If you don’t know the answer, join the club. Energy resiliency – maintaining a secure energy supply even when calamity strikes – is a key reason why many want microgrids in North America. But ssigning a dollar value to energy resiliency remains one of the most perplexing issues facing the microgrid industry today.
Power outages cost the U.S. economy an average $18 to $33 billion annually, according to a 2013 White House report. But what are microgrid users willing to pay to avert this kind of loss? What’s it worth?
The issue was a key topic of discussion last week when microgrid industry insiders gathered in Arlington, Virginia at the annual Microgrid Markets Summit East.
Monetizing energy resiliency is especially important now because the microgrid industry is trying to hone microgrid financing packages.
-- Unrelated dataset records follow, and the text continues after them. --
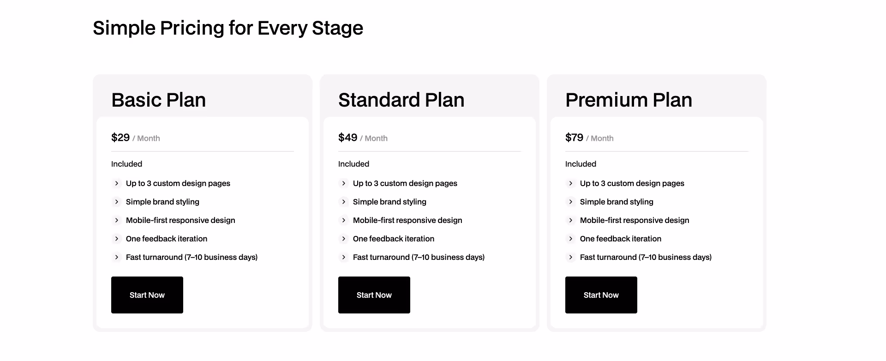
Task: Click Start Now on the Premium Plan
Action: coord(601,295)
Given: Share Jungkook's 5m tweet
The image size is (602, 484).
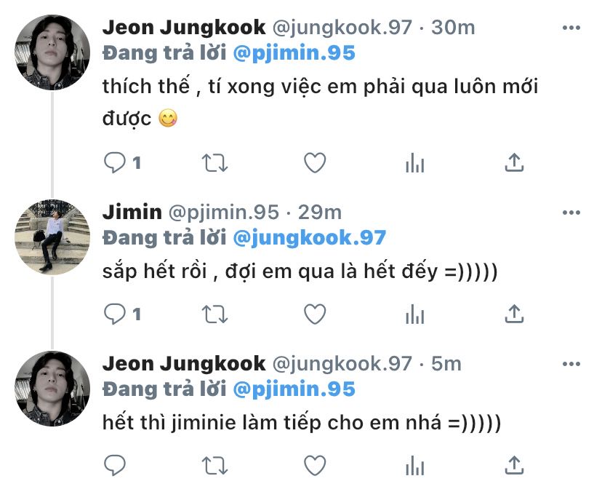Looking at the screenshot, I should tap(514, 464).
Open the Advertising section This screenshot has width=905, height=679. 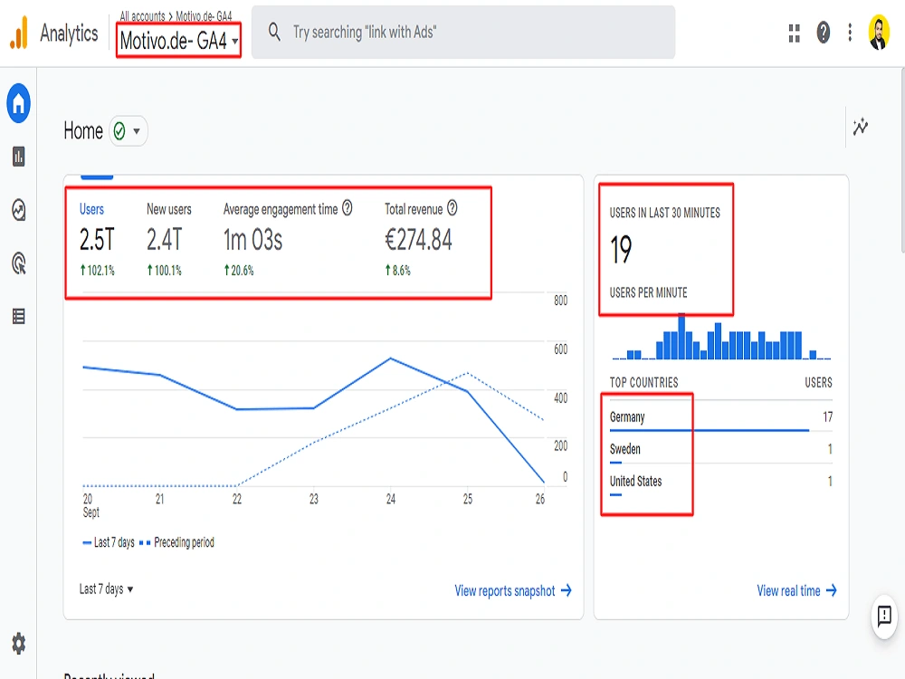[x=20, y=262]
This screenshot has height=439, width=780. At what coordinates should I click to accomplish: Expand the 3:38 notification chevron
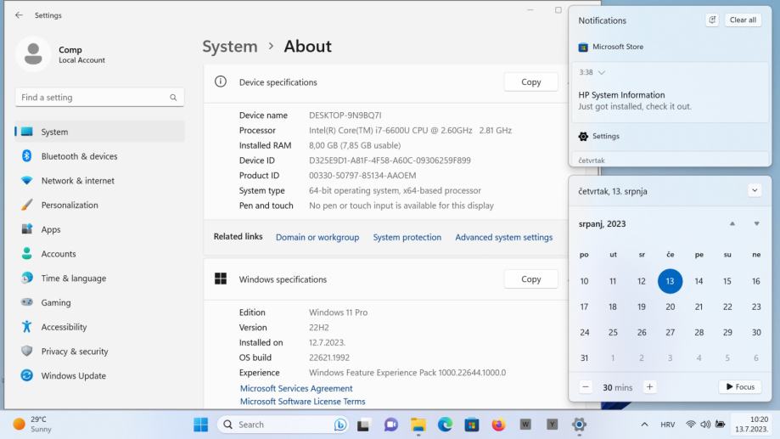point(602,72)
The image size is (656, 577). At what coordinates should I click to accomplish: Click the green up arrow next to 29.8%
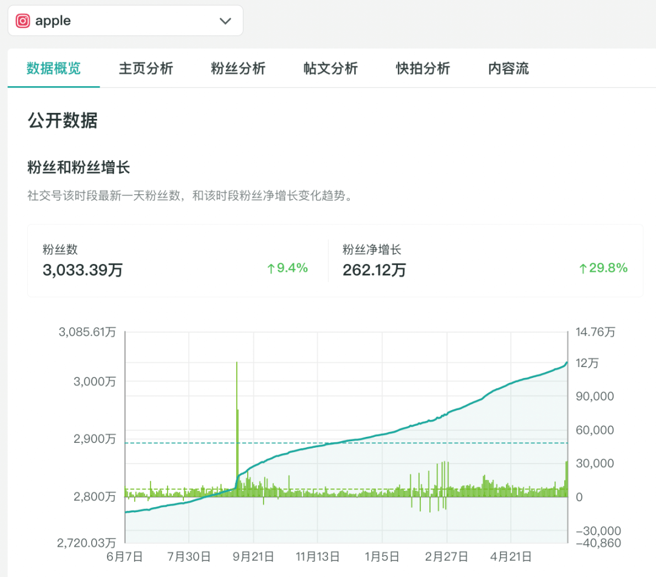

If resiliency isn’t priced as a microgrid benefit, money is left on the table.
Finance professionals need to figure out how this “extremely important element — resiliency – gets funded,” said John May, who is a managing director at Stern Brothers. Otherwise, microgrid projects may “suffer from a lower credit profile and thus higher cost of capital because no one is paying attention to how to resolve the resiliency finance issue.”
Philip Barton, director of Schneider Electric’s North American Microgrid Competency Center, called energy resiliency the Achilles Heel of microgrids.
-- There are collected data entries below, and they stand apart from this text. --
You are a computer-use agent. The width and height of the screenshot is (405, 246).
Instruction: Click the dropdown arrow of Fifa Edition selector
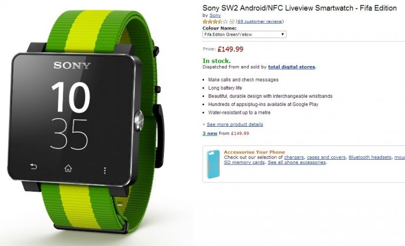[x=282, y=34]
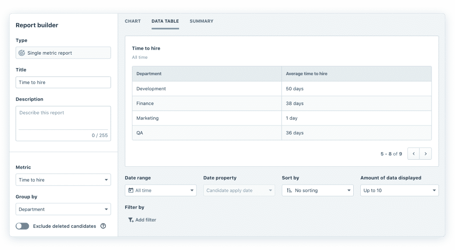Open the Sort by dropdown arrow

[x=349, y=190]
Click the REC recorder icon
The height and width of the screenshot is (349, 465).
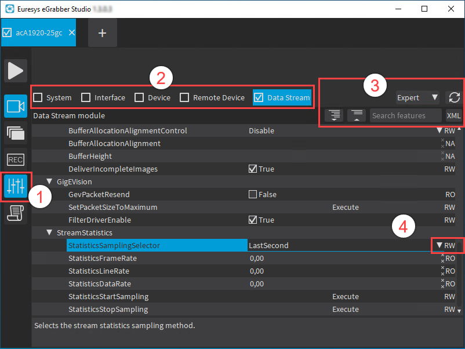(16, 159)
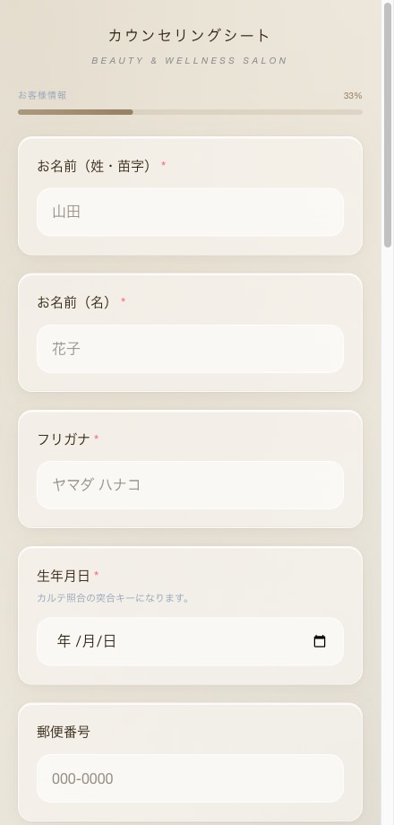
Task: Click the フリガナ field label
Action: tap(64, 439)
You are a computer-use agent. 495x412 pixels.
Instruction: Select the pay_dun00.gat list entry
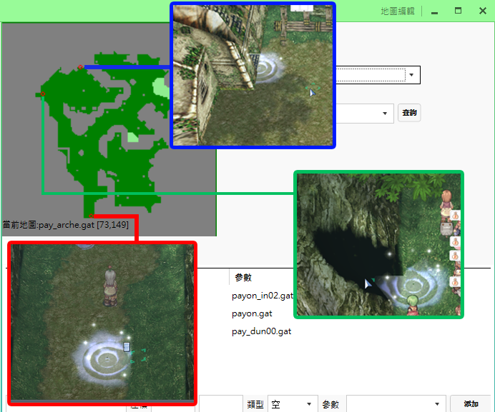(x=261, y=331)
“It is easy to use energy savings or lower cost energy production to pay for the microgrid…but it is sometimes hard to price in resiliency,” he said.
Barton said it’s important to think about what it costs to build other kinds of infrastructure, instead of a microgrid, to achieve energy resiliency. It takes more power plants, additional low-voltage equipment, and extra time in permitting. Microgrids bring everything into one unit, so you can achieve your aim more cost effectively than by doing separate projects.
Smoking 40 cigarettes a day
It’s easier to calculate the worth of energy resiliency in a country like Haiti where people pay high costs for unreliable energy. Allison Archambault, president of Earthspark International, noted that Haitians pay $100/kWh to charge their cell phones and the equivalent of $20/kWh to derive light from burning kerosene. “And it is also very bad for people’s health. Doing your homework over a kerosene lamp is the equivalent of smoking 40 cigarettes a day.”
The microgrid industry is contemplating various ways to reflect the value of energy resiliency in microgrid contracts. One idea is to add a payment premium to contracts. Or in some cases, the resiliency value can be recouped through state grants or Green Bank financing or even federal tax credits when microgrids use solar.
Steve Pullins, vice president of Hitachi Microgrids, said that he’s noticed a strong correlation between microgrid’s designed for economic reasons and those designed for resiliency.
“The types of things we did to enhance economics also enhanced resiliency. This was kind of eye opening for me. If you can get a microgrid to pencil, a byproduct of that is probably improved resiliency,” he said.
Learn about the latest approaches to microgrid financing by attending the Microgrid Knowledge conference in Manhattan on May 19.
Several speakers at the conference said they see the microgrid market eventually mirroring the solar industry’s dramatic growth. Both resources enjoy consumer support; people like the concept of local energy. But the solar industry didn’t really take off until company’s like SunEdison and SolarCity came up with replicable no money down packages for businesses and consumers. The same will be true for microgrids, May said.
“The value proposition for solar was always there. People liked solar on their rooftops. The question was could they get it for no money down, could they get it for really attractive financial terms,” May said.
He sees microgrids taking off once the industry settles on a “replicable financing methodology that allows for a whole groups or whole portfolio of these to be done.”
Indeed, scale is another sticking point for microgrid financing. Investors are more likely to finance bigger microgrids than smaller microgrids, given the return each offers compared to the effort and risk. Yet many of today’s community microgrids are relatively small.
“I’m going to either try to finance one-offs with an interesting story, or pool deals in groups,” May said. For example, he described a scenario where several community projects could be aggregated for bond financing. All would not be shovel ready at the same time; instead the aggregation would represent a construction pipeline.
Hitachi recently modeled the economics of 12 community microgrid proposals in New York that range in size from $3 million to $14 million each, according to Pullins. Together they represent a $70 million value, making them more likely to attract financing as a group than alone.
Not building a nuclear submarine
“There is plenty of money out there. We know where the money is. Once we figure out what the cash flows are, the math isn’t that complicated. We’re not building a nuclear submarine here,” May said. “I don’t see the story of microgrids as being so complex…or so novel, or so out there that funds already investing in solar, wind and clean tech will look at this as some sort of odd duck.”
But how quickly will the industry settle on a way forward? Hitachi’s Pullins sees it happening within just a couple of years. State incentive programs like the $40 million NY Prize and the Massachusetts Clean Energy Center grants will drive the interest and the requirement to figure out the business model, he said.
So, today the math around energy resiliency may be tricky; but the industry is confident it’s nearing an answer.
Meanwhile, customers are waiting. Konterra Real Estate, a development company that installed Maryland’s first private microgrid is now planning a 2,000-acre mini-city north of Washington, D.C. The developer would like to include a microgrid.
“We are environmentalist to the core…We would love to integrate resiliency, solar, microgrid, the works,” said Richard McCoy, executive vice president. “We would need a whole department to be able to focus on that. We don’t have the knowledge. The more you folks can pull it together…and have it make sense for us… we will be completely on board.”